After customizing, run to format and preview your extracted results.

This output provides average and total rainfall (in millimeters) for each district in May 2023, calculated directly from the raster. Next, we’ll scale this to process all months from 2020 to 2023.

Check units carefully

Climate datasets may differ in how rainfall or temperature is reported.

  • Some express rainfall in millimeters (mm), others in centimeters (cm) or even liters per square meter.
  • Temperature may be reported in Kelvin, Celsius, or daily max/min.

Always confirm the units of the dataset you’re using before extracting or comparing values. Unit mismatches can silently affect analysis results.
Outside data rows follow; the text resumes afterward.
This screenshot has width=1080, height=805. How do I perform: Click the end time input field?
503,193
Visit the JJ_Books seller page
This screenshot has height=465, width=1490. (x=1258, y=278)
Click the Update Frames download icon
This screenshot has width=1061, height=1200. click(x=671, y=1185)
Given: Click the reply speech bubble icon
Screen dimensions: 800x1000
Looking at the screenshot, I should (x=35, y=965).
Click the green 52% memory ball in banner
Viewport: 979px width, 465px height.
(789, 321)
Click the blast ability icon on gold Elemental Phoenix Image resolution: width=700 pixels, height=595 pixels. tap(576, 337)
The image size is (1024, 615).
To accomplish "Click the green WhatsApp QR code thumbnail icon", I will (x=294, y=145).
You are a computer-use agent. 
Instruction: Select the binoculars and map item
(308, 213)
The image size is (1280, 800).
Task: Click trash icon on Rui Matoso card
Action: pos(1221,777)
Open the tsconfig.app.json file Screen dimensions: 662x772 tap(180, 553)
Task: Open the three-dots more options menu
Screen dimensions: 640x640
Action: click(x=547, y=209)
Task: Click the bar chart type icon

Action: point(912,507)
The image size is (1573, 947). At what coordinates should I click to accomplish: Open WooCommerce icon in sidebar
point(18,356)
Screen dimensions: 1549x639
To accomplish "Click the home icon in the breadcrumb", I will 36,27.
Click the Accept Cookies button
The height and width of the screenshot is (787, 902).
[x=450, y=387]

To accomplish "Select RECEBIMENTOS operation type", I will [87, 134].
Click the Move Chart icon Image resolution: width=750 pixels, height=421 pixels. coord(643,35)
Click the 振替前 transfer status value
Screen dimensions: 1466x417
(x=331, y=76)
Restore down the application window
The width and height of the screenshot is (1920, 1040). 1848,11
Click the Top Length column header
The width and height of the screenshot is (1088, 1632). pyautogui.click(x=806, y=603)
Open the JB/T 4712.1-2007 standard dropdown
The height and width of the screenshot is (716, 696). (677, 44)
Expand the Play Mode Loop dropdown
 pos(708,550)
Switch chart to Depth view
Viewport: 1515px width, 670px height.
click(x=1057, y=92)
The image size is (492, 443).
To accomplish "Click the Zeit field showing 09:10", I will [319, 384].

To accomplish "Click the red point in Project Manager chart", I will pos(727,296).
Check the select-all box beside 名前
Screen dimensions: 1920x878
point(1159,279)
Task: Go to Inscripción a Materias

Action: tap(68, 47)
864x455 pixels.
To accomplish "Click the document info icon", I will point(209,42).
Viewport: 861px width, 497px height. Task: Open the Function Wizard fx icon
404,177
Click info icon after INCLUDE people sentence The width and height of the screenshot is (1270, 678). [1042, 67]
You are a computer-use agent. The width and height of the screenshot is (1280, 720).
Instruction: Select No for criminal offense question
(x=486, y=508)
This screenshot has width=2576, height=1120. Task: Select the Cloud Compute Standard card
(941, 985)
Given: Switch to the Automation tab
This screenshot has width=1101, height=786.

Step 3: Batch Process All Raster Files

Now that you’ve completed the extraction for a single raster (or if you’ve chosen to skip directly here), you can automate the process across all CHIRPS .tif files using the sntutils::process_raster_collection() function.

What sntutils::process_raster_collection() does

sntutils::process_raster_collection() automates the extraction of zonal statistics from a directory of climate raster files against a shapefile. It is designed to work with various raster files where the date is embedded in the filename, such as:

  • chirps2.0_2020_03.tif
  • chirps2.0_03_2020.tif
  • chirps2.0_2023.05.01.tif

The function:

  • Scans a given folder for raster files (supports formats readable by terra::rast() such as .tif, .nc, .grd, .asc, etc.)
  • Detects and parses time metadata from filenames (e.g., YYYY-MM, MM-YYYY, or YYYY-MM-DD)
  • Ensures CRS alignment between rasters and shapefile
  • Handles CHIRPS-style missing values (e.g., replaces -9999 with NA)
  • Extracts zonal statistics using exactextractr::exact_extract()
  • Allows flexible aggregation levels: “mean”, “sum”, “median” (and can combine multiple)
  • Returns a clean, tidy data frame summarised by the specified ID columns and time units (e.g., year, month)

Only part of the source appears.